Interestingly, Node.js was a popular technology stack being used.


The momentum behind this technology is getting stronger and stronger. I see this trend continuing from the following aspects:

Pervasiveness of JavaScript:

JavaScript has become the de-facto programming language on the client-side. It fulfilled the void of writing complex programs in the browser where Java Applets failed.

As JavaScript matures, I see it become more and more pervasive on the server-side. Having a consistent language stack between client and server is desirable. With support for CommonJS by companies like Google, it does seem possible JavaScript being a strong contender in the server-side landscape.

Cloud Computing:

Cloud computing is here, where the cost of running a service on the cloud is measured by usage. Therefore squeezing every ounce to power from your machine instance is highly desirable. The philosophy of Node.js for asynchronous event handling makes a lot of sense in this environment. Because every bit of CPU starvation is costly, now measurable by $.

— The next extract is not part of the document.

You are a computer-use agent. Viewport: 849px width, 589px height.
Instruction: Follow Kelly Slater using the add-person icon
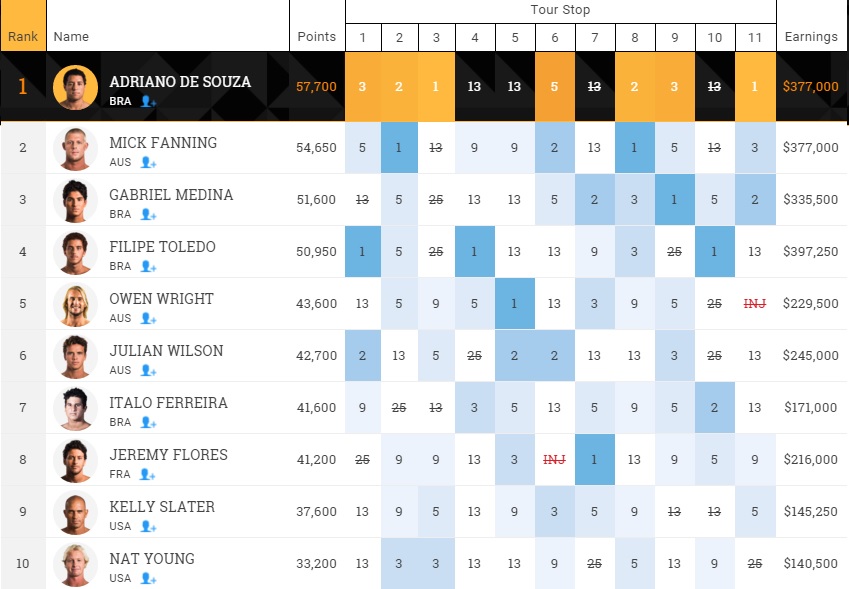tap(148, 526)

The tech trend is often set by the younger generation. The projects in this intern hackday collectively is a good sample of what the next generation of wiz's and geeks are going to work on. Node.js set a tone.


I spent sometime learning about Node.js and find although it is still very young, but its potential impact is going to be significant. I see someday it become a serious competition for Ruby/Rails and/or Python/Django.

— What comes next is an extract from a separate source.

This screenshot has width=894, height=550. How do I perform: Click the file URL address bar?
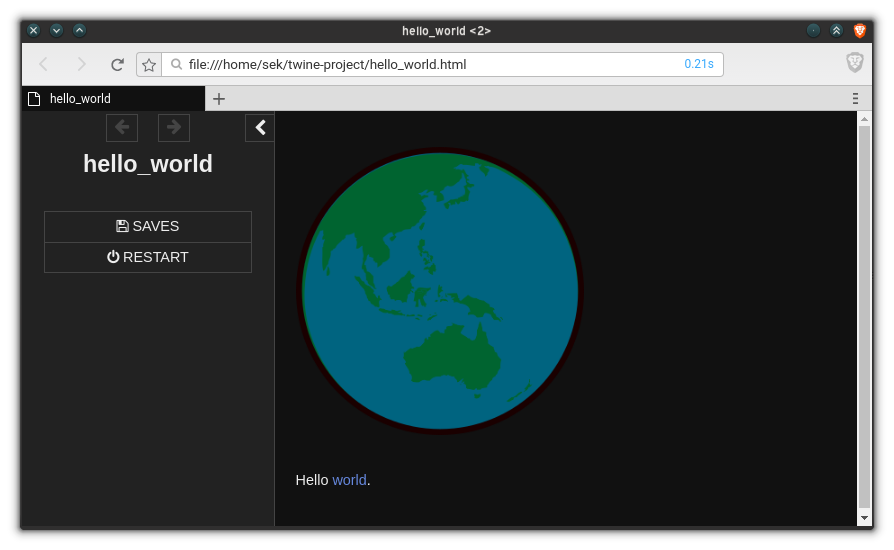420,65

I see server-side Java being pushed more towards the backend and eventually finding room in custom backends like NOSQL/Search systems.

I am picking up a JavaScript book and it is going to be exciting!

Friday, July 8, 2011

Python, Tornado, Kafka, Oh My!

Something about Kafka:

Recently LinkedIn's Kafka has been accepted to Apache Incubator.

Kafka is a high-throughput distributed publish-scribe messaging system written in Scala.

Kafka scales very well with increased dataset as well subscribers. For detailed performance results, check this out.

Capturing internet events:

We were looking to build a data application that captures mobile activities.

Requirements are:
  • High volume
  • Data sent over the internet
Kafka being the obvious choice for streaming message to our backend systems, but we of course don't want to expose our Kafka endpoint on the web.

So, we need to build a http proxy to front our Kafka cluster.

Python and Tornado:

Being a recent Python convert (by learning Django from Lei), I wanted to build this proxy in Python.

Django is a little heavy for this use-case, all I needed is a http server.

Luckily Ikai facebooked me his talk on Tornado - a light-weight http server in Python.

Given Kafka already has a Python client, voila, we have a http proxy listening for events pumping to Kafka.

Here is the code:

import tornado.ioloop
import tornado.web

from kafka import KafkaProducer

class KafkaHandler(tornado.web.RequestHandler):
topic = "app-update"
producer = KafkaProducer('localhost',9092)
def post(self):
d = self.request.body
self.producer.send([d], self.topic)
print d

application = tornado.web.Application([
(r"/app-update", KafkaHandler),

if __name__ == "__main__":